Much of it has been over the top. Look no further than the comments from Jamie O’Hara on Talksport on Monday morning.

“A player like David de Gea cannot afford to make a mistake like that. He’s arrogant, that’s his problem. He thinks he’s better than he is.”

It’s fine to question De Gea’s mindset, but calling him ‘arrogant’ doesn’t really fit.

O’Hara continued: “He’s on big money, he should be making saves. What you can’t accept, is him doing what he’s doing. It’s unacceptable, that’s something you see in non-league. Even then you’d be going mad.”

The pundit continued his criticism of the goalkeeper on Sky Sports’ The Debate on Monday night.

(Photo by PAUL ELLIS/AFP via Getty Images)

Be fair to De Gea

You can’t argue with Jamie O’Hara’s work ethic. He criticised De Gea on Alan Brazil’s breakfast show, and was still going late at night on Sky.

We get it. Negativity sells, and broadcasters want a soundbite. He was only too happy to provide it.
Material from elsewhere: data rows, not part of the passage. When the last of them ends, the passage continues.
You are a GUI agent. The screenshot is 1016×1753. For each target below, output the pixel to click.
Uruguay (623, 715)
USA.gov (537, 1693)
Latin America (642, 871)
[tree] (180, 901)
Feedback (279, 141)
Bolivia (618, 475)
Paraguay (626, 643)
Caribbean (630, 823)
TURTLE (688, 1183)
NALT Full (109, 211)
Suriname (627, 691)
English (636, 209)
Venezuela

De Gea’s error is a legitimate talking point, but calling out his character is a misinformed way to go. If the goalkeeper was arrogant, he deserves to be.

He’s a four-time Manchester United player of the year. He’s been voted into the PFA Premier League Team of the Season by his peers five times.

De Gea mistakes balanced out

De Gea cost United with his early error, but he more than redeemed himself with a number of top quality saves.

His performances in goal have been largely strong this season despite occasional errors. The performance he put in away at City in the Carabao Cup was outstanding.

(Photo by Laurence Griffiths/Getty Images)

His future is a genuine talking point. United have Dean Henderson waiting in the wings, and De Gea’s wages are a lot higher than the youngster’s.

Criticism and analysis of his error is fine. But there is a point where we have to stick up for him too.

De Gea is our best goalkeeper and has been for a long time. He’s entitled to believe in himself. Calling him arrogant and above himself is misguided and an attack on his character.